Semantic Segmentation

Posted Feb 23, 2026

2 min read

🎯 Semantic Segmentation, FCN, Deconvolution & U-Net

1️⃣ Computer Vision Tasks Overview

Classification

Input: Image
Output: Single label
No spatial information

Object Detection

Output: Bounding boxes + labels
Multiple objects possible

Semantic Segmentation

Output: Pixel-wise class labels
Every pixel classified

Instance Segmentation

Pixel-wise + instance separation

2️⃣ Semantic Segmentation Problem Definition

Given image:

\[X \in \mathbb{R}^{H \times W \times C}\]

Goal:

\[Y \in \{1,\dots,K\}^{H \times W}\]

Each pixel is assigned class probability:

\[p_k(i,j) = \frac{\exp(a_k(i,j))}{\sum_{c=1}^{K}\exp(a_c(i,j))}\]

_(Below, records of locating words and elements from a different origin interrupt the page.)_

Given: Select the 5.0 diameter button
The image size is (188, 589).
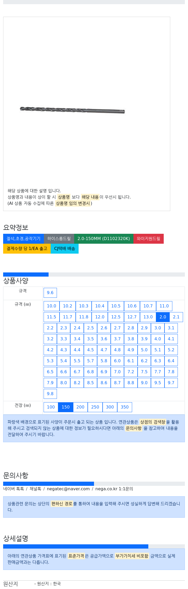Looking at the screenshot, I should pyautogui.click(x=144, y=350).
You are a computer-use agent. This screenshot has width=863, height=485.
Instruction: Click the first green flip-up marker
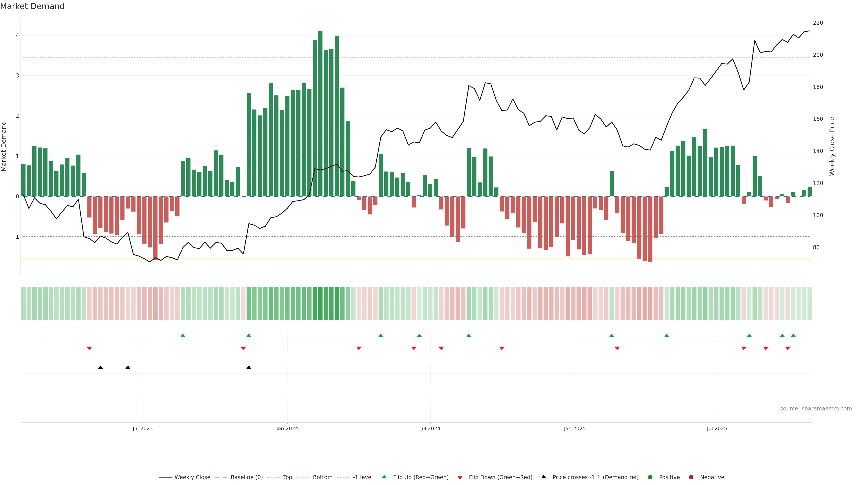pos(183,335)
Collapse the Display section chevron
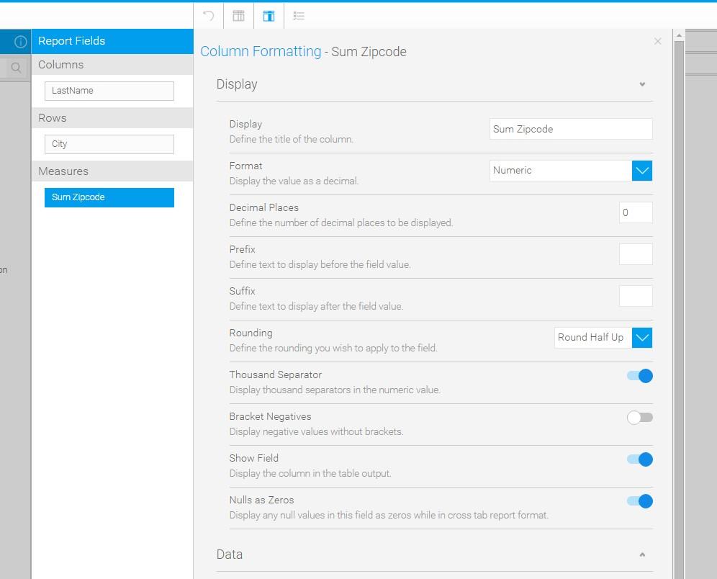Viewport: 717px width, 579px height. pyautogui.click(x=642, y=84)
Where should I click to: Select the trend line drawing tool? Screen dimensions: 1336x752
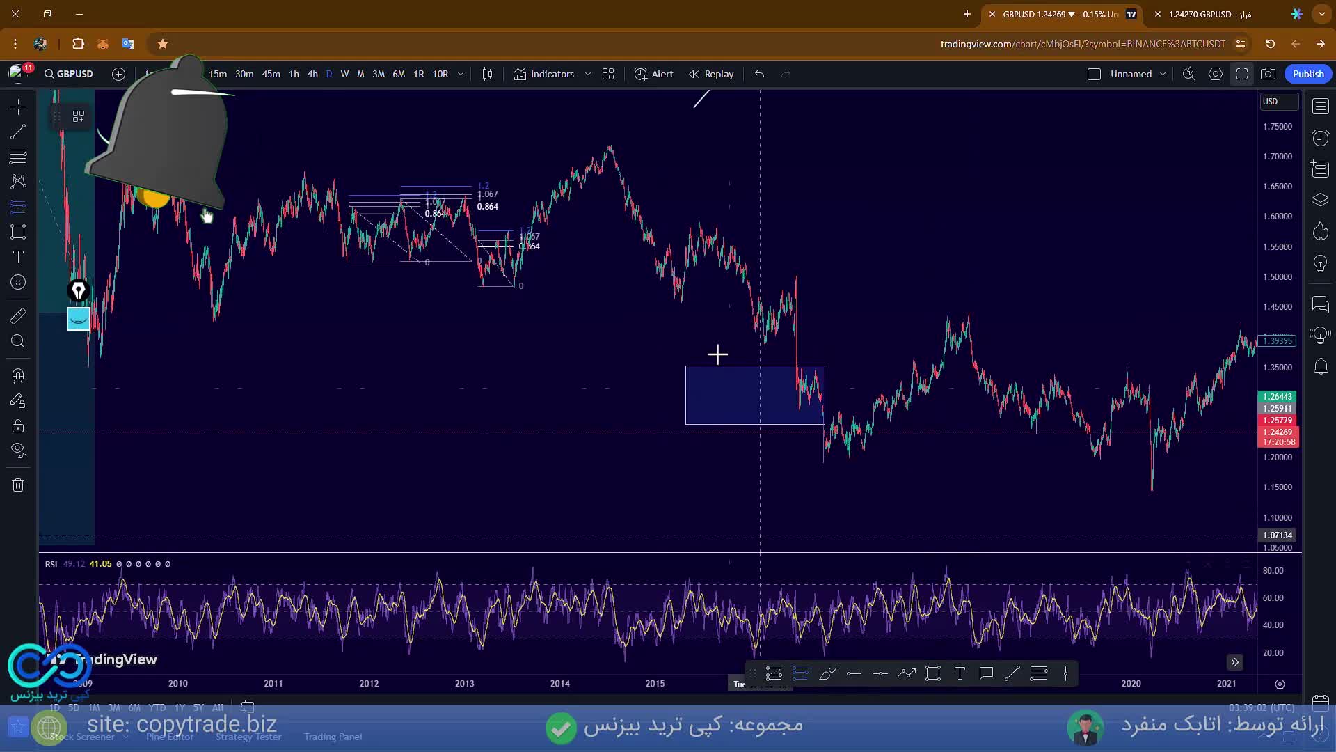(18, 132)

Loss (pixel-wise cross entropy):

\[\mathcal{L} = -\sum_{i,j}\sum_{k} y_{k}(i,j)\log p_k(i,j)\]

3️⃣ Naive Patch-Based Approach

For each pixel:

Extract patch centered at (i,j)
Classify independently

Problem:

Heavy overlap
Redundant convolution
Inference cost = O(HW × patch cost)

4️⃣ Fully Convolutional Networks (FCN)

Instead of patch-wise:

Apply CNN over full image.

Let feature map:

\[F \in \mathbb{R}^{H' \times W' \times D}\]

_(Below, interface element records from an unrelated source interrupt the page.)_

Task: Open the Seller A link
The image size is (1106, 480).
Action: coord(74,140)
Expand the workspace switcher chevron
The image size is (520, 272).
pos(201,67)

Final 1×1 convolution produces:

\[S \in \mathbb{R}^{H' \times W' \times K}\]

Need:

\[H' = H, \quad W' = W\]

But CNN reduces resolution via stride and pooling.

5️⃣ Downsampling Mathematics

1D convolution:

\[y[n] = \sum_{k=0}^{K-1} x[n\cdot s + k] w[k]\]

Output size:

\[\left\lfloor \frac{N - K}{s} \right\rfloor + 1\]

Stride > 1 ⇒ resolution reduction.

6️⃣ Transposed Convolution (Deconvolution)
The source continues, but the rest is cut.